» News » Bowlers have been India's biggest plus

Bowlers have been India's biggest plus

By Barry Richards
March 15, 2003 19:13 IST
Get Rediff News in your Inbox:

The two games today, as well as the two semi-finals next week, seem to be incidental as the entire cricket world readies itself for an India-Australia final. This is not ideal for a tournament, since the Super Sixes were supposed to be an exciting link between the league and the knock-out phase. Enough has been said about the forfeitures and other externals that decided the final six, and now I for one am pretty glad that these dead games have come to an end.

Kenya have made it to the semi-finals, after winning one game in the Super Sixes. Everyone loves an underdog, and all the cricketing nations have rushed to embrace the new babes of international cricket. But there are some hard facts that have to be recognized. The Kenyans are still a side that is pretty short on quality. They were gifted four crucial points, and that is why they are here. There is no comparison between them and South Korea in the Soccer World Cup, because the latter earned every point that saw them through to the semis. All this has made the World Cup a pretty hollow affair, and the next time round organizers will have to ensure that every game is played and every team feels safe enough about all the venues.

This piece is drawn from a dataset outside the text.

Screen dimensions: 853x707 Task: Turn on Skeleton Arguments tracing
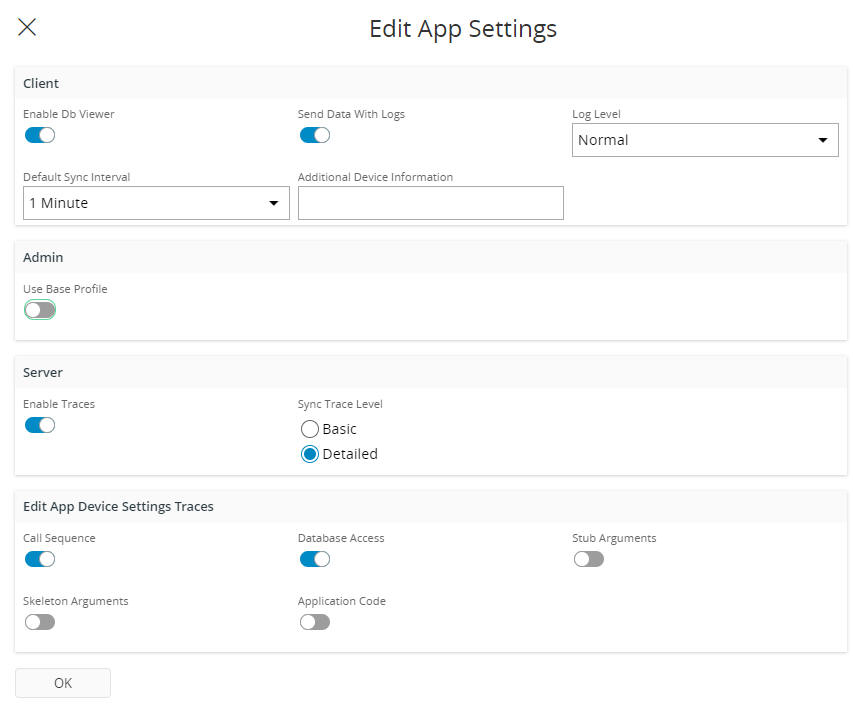coord(40,622)
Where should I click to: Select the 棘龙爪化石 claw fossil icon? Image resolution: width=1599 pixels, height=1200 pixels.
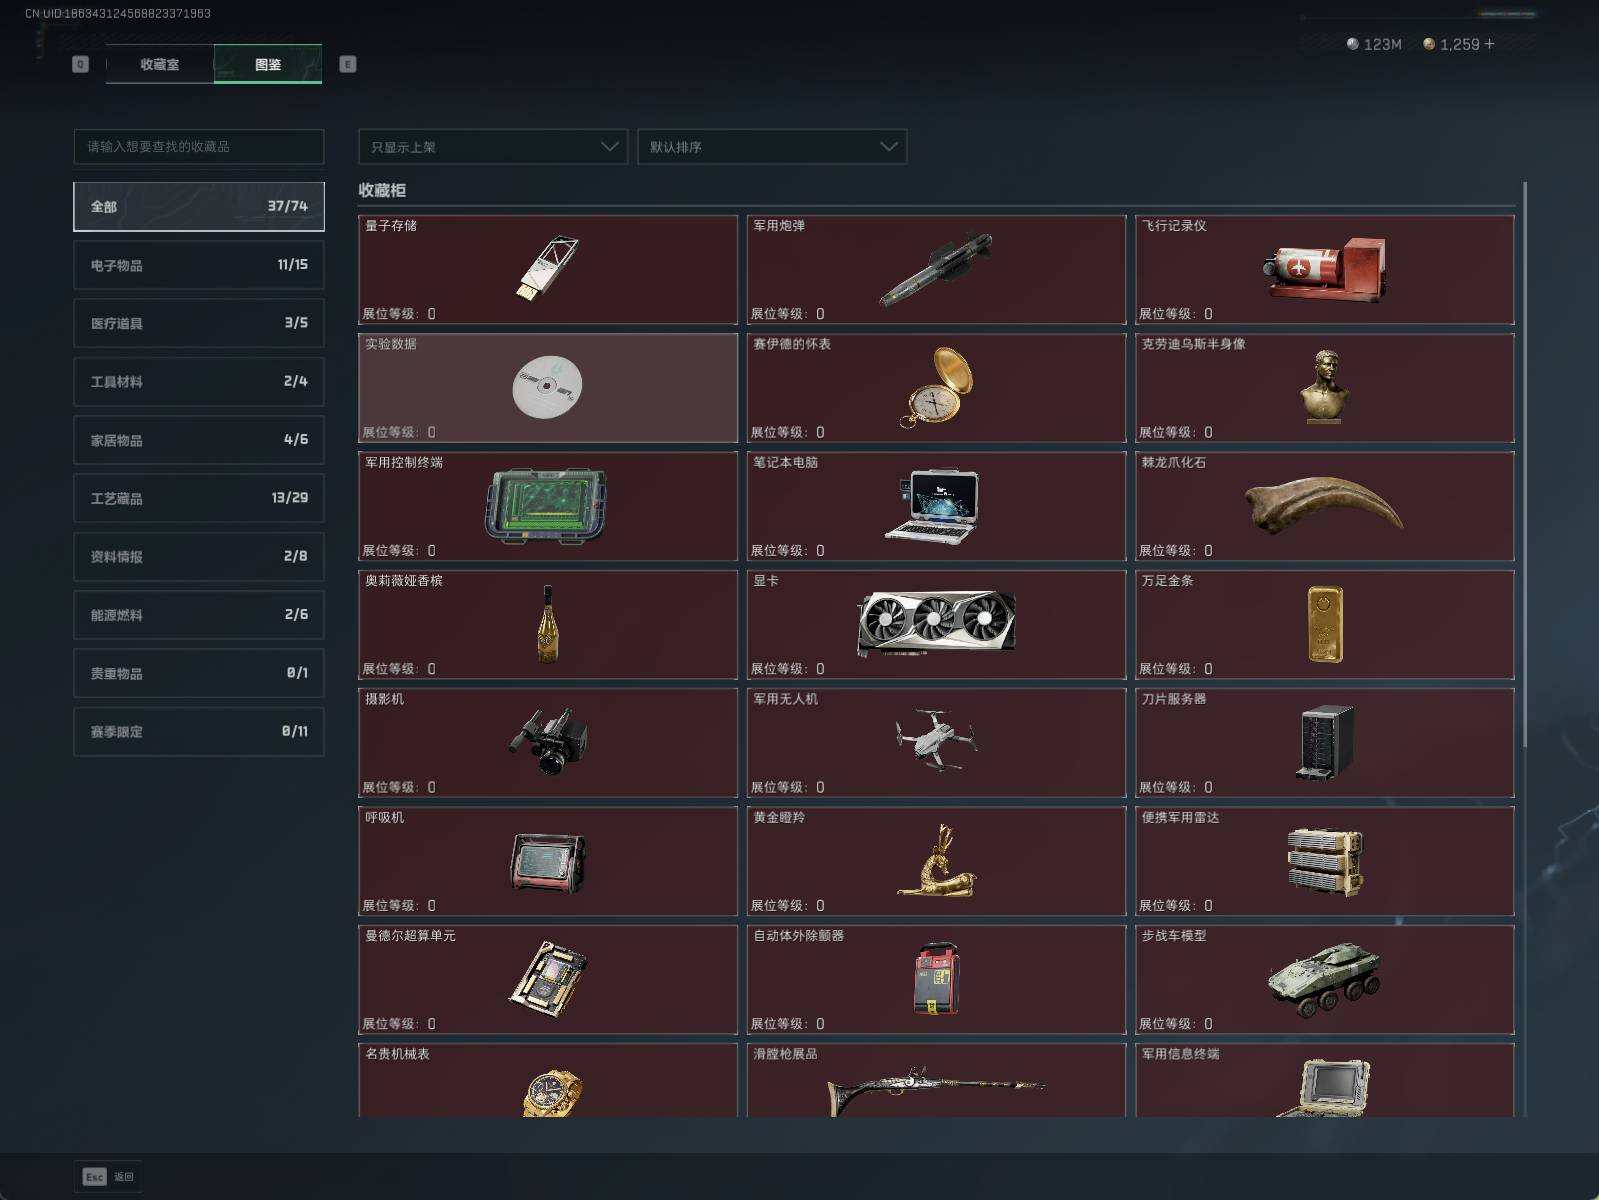tap(1324, 505)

The one team that deserves all the luck it has had is India. I'm really impressed with the way they are bowling and fielding. In fact, the bowlers have been the single biggest plus for the team in this tournament. They are now in a situation where they are more certain of a place in the final than the formidable Australians.

The latter still have some distance to go, and I'm sure they are worried about the possibility of having to meet Sri Lanka. True, Sri Lanka's batting looks really thin with the likes of Mahela Jayawardene and Kumara Sangakkara just not being able to fire in the middle overs. However, they have some really dangerous bowlers in Chaminda Vaas, Muthaih Muralitharan and the joker in the pack, Aravinda de Silva. The latter has been a huge bonus for the Lankans because Murali hates to bowl within the 15 overs. Invariably, one of the opening bowlers are hit around the park, and Sanath now has the option of bringing in a spinner to take the pace off the ball. In fact, should they make it to the semi-finals, that is one area that the Lankans will focus on. In Port Elizabeth, the Australians will be under great pressure if pace is taken off the ball. They have struggled against England and New Zealand there, and Sri Lanka might just have the kind of bowling to trouble their batsmen once again at that venue.

The Indians, as I mentioned, cannot be faulted for starting to plan for the final. The only area that a change could be made in at this stage, is the batting position of Sourav Ganguly. I know that the captain is a superstitious man who is loathe to change anything lest the winning chain is broken, but I think he should come in at five or six so that he can really maximize on the fifth and sixth bowlers' overs without having to face the threat of Lee and McGrath.

Against Australia, if India lose an early wicket, chances are they will lose another one quickly since Ganguly is yet to come to grips with the fast, rising delivery. Rahul Dravid, on the other hand, is the perfect foil for either of the openers. He is a run accumulator and likes to have someone else to play the big shots while he adds on the ones and twos. Against the Kiwis, Kaif was the star of the day, because he did not get bogged down by Dravid's inability to play big shots. Instead, he took every scoring opportunity to ensure that the scoreboard kept ticking while Dravid concentrated on keeping one end up. Kaif has had little to do in this World Cup, yet he was able to come and deliver the goods when his team was in trouble. All this augurs well for the Indians, who might just be a week away from the best day of their lives.